◆ LISTA DE TAREAS:
1. Según el fragmento, ¿en qué hospital irrumpió el grupo a fines de marzo de 1976?
2. Enumera todas las acciones que, según el fragmento, el grupo llevó a cabo en el hospital en apenas 24 horas.
3. Por favor, transcribe palabra por palabra el fragmento desde “La justicia determina” hasta “por las instituciones.”.

La justicia determina tajante cuáles serán los efectos de su selectividad de origen. Y plasma en sus decisiones quiénes son los peligrosos y quiénes los dignos de ser salvados. Hay quienes tienen y tendrán, según los tiempos y los contextos históricos, la infalible licencia para matar, para amedrentar, para desaparecer y enterrar en los ríos de la crueldad. Y quienes ostentan y ostentarán, tatuados con una marca indeleble sobre la piel, el pobre derecho a ser asesinados, violentados, perseguidos o arrinconados por las instituciones.
La madre de todas las justicias de la institucionalidad sistémica nombra y numera a los despojados. Los destierra y no les sostiene la mirada. Porque la dignidad sigue estando en otra parte. Lejos de los palacios y de las sentencias inapelables.
Imagen: Enrest Descals
Era otoño del 76 cuando los televisores proyectaban la serie Swat, un grupo de elite que irrumpía con violencia y eficacia milimétrica ante casos policiales imposibles de resolver de otra manera. Esa era la ficción que llegaba desde el país del norte y que venía a coronar la crueldad que por el mismo tiempo otros grupos de choque, con menos cuidado en los movimientos y las ilegalidades, hacían realidad en estas tierras. Un tal Luis Muiña integraba uno de esos grupos. Al que también se llamaba swat y operaba en “el chalet”. Como si se tratase de esa típica casita a dos aguas de los años 50 y 60. Nada de eso, más allá de los nombres de clase media deseosa de ascenso que tenía swat y el chalet. En un día de final de marzo del mismo 1976 irrumpieron en el Hospital Posadas y en apenas 24 horas desaparecieron trabajadores, detuvieron a otros, armaron listas negras, atemorizaron, golpearon, controlaron a trabajadores y pacientes y a los habitantes de la villa Carlos Gardel, en las espaldas del Hospital. Aquel que había nacido en los años 50 por decisión de la Fundación Eva Perón.

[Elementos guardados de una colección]

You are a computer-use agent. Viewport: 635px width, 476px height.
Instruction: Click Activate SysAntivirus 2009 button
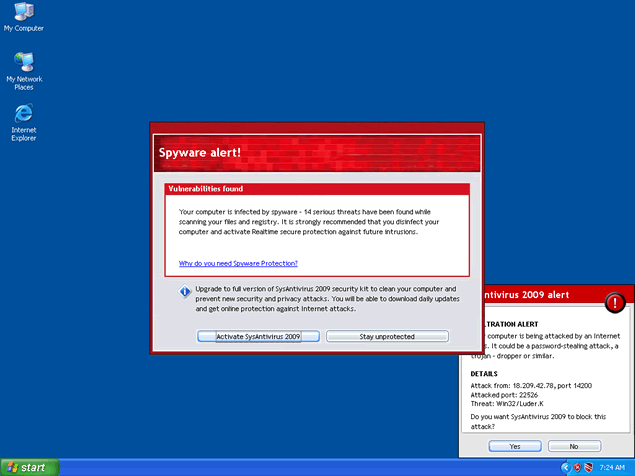click(258, 337)
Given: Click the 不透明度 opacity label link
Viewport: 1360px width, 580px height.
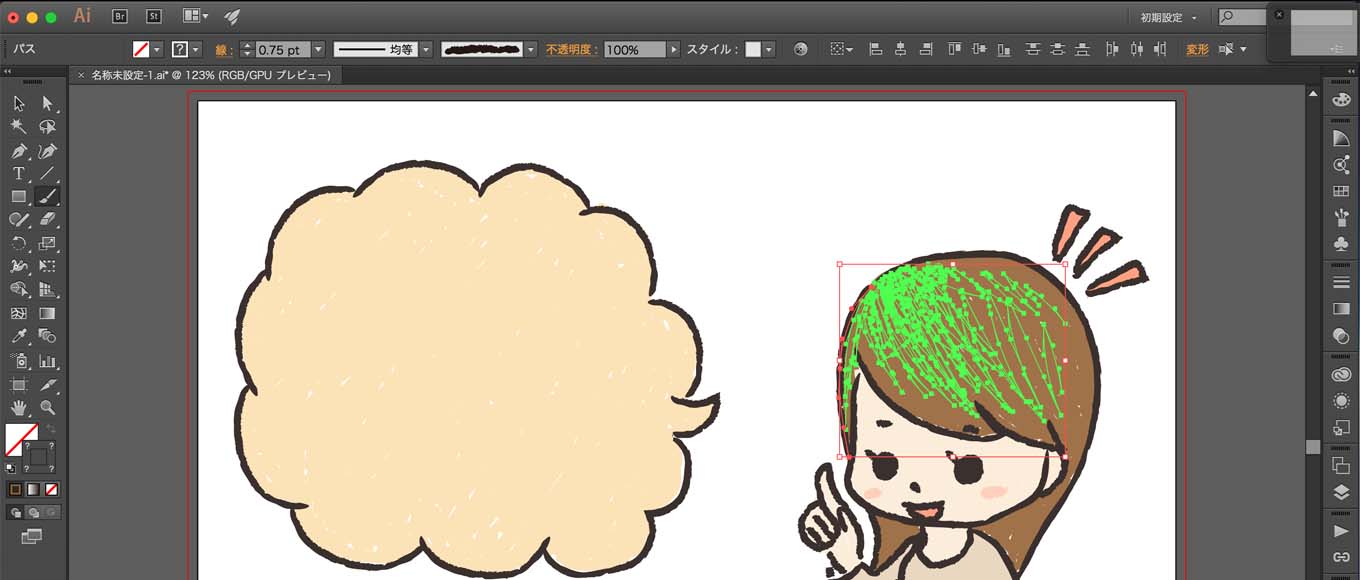Looking at the screenshot, I should click(571, 49).
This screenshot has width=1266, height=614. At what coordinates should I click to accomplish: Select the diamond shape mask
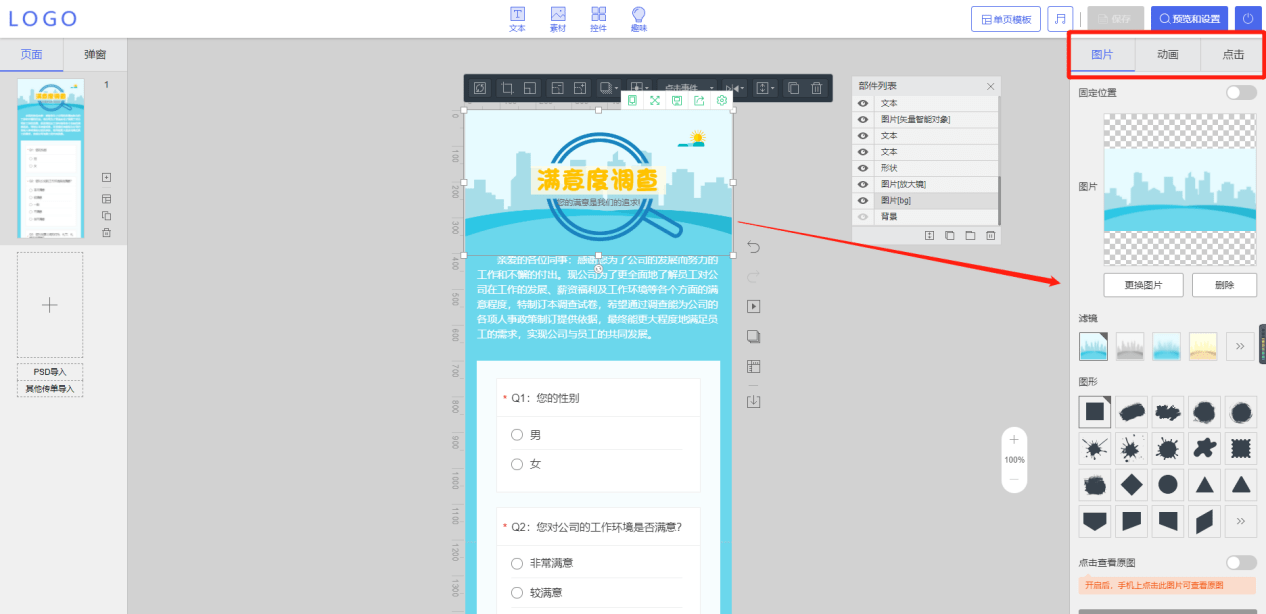tap(1131, 484)
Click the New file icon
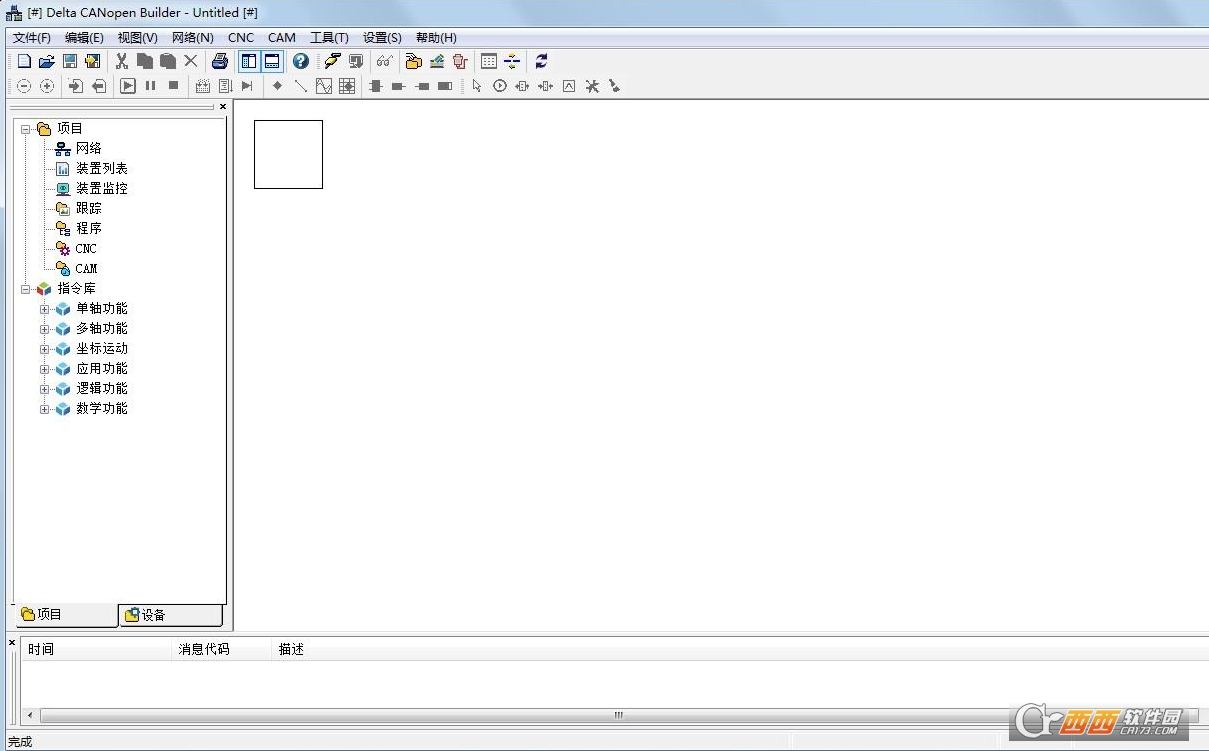 [24, 62]
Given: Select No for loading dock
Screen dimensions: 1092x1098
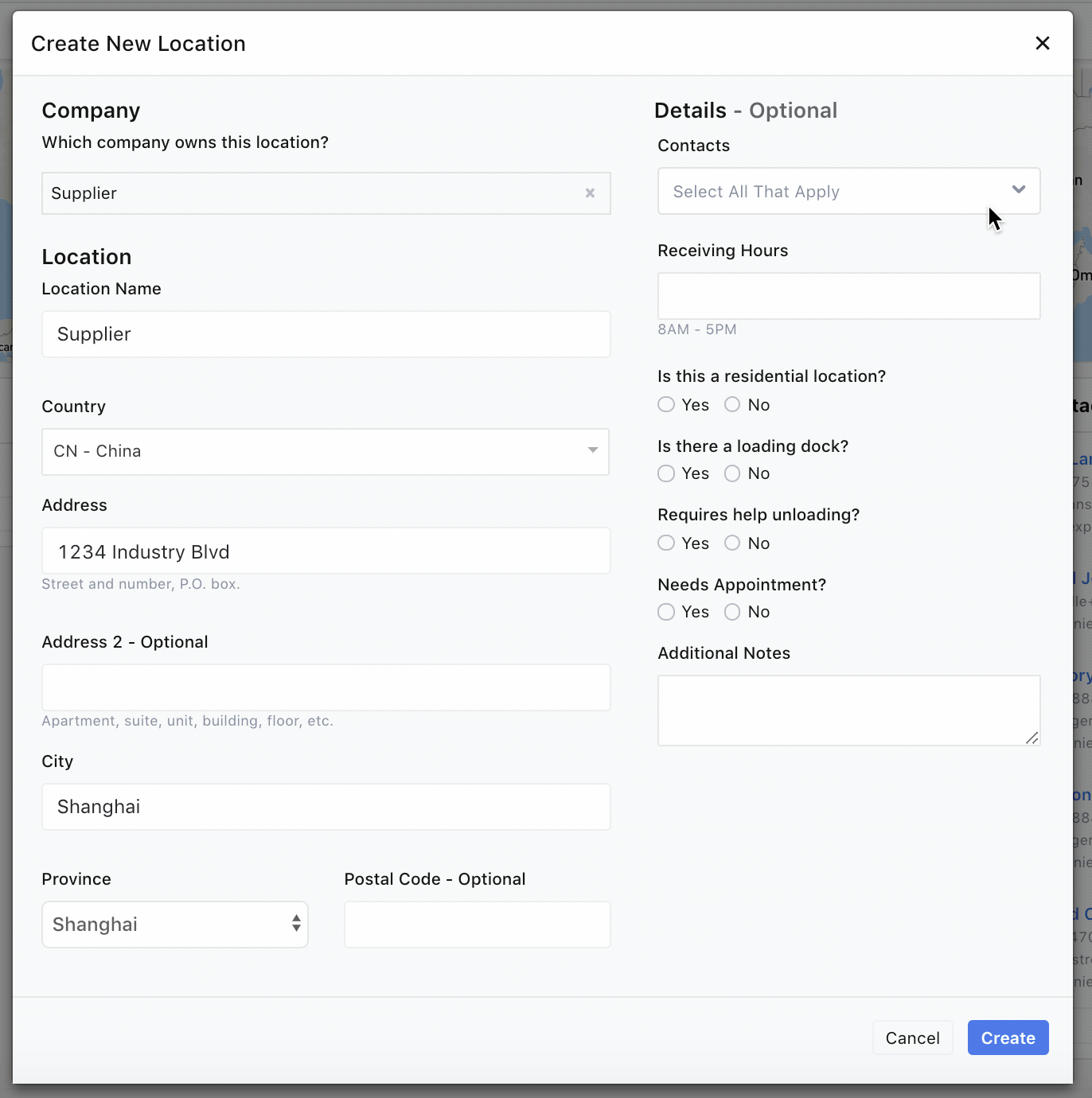Looking at the screenshot, I should pos(732,473).
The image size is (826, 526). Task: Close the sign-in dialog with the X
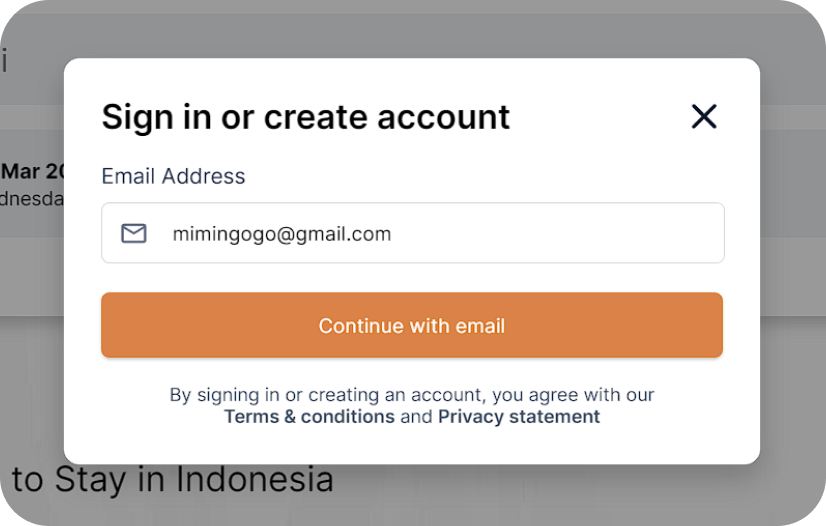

◆ RESPUESTAS EN ORDEN:
1. En el Hospital Posadas.

2.
- Desaparecieron trabajadores.
- Detuvieron a otros.
- Armaron listas negras.
- Atemorizaron.
- Golpearon.
- Controlaron a trabajadores y pacientes y a los habitantes de la villa Carlos Gardel.

3.
La justicia determina tajante cuáles serán los efectos de su selectividad de origen. Y plasma en sus decisiones quiénes son los peligrosos y quiénes los dignos de ser salvados. Hay quienes tienen y tendrán, según los tiempos y los contextos históricos, la infalible licencia para matar, para amedrentar, para desaparecer y enterrar en los ríos de la crueldad. Y quienes ostentan y ostentarán, tatuados con una marca indeleble sobre la piel, el pobre derecho a ser asesinados, violentados, perseguidos o arrinconados por las instituciones.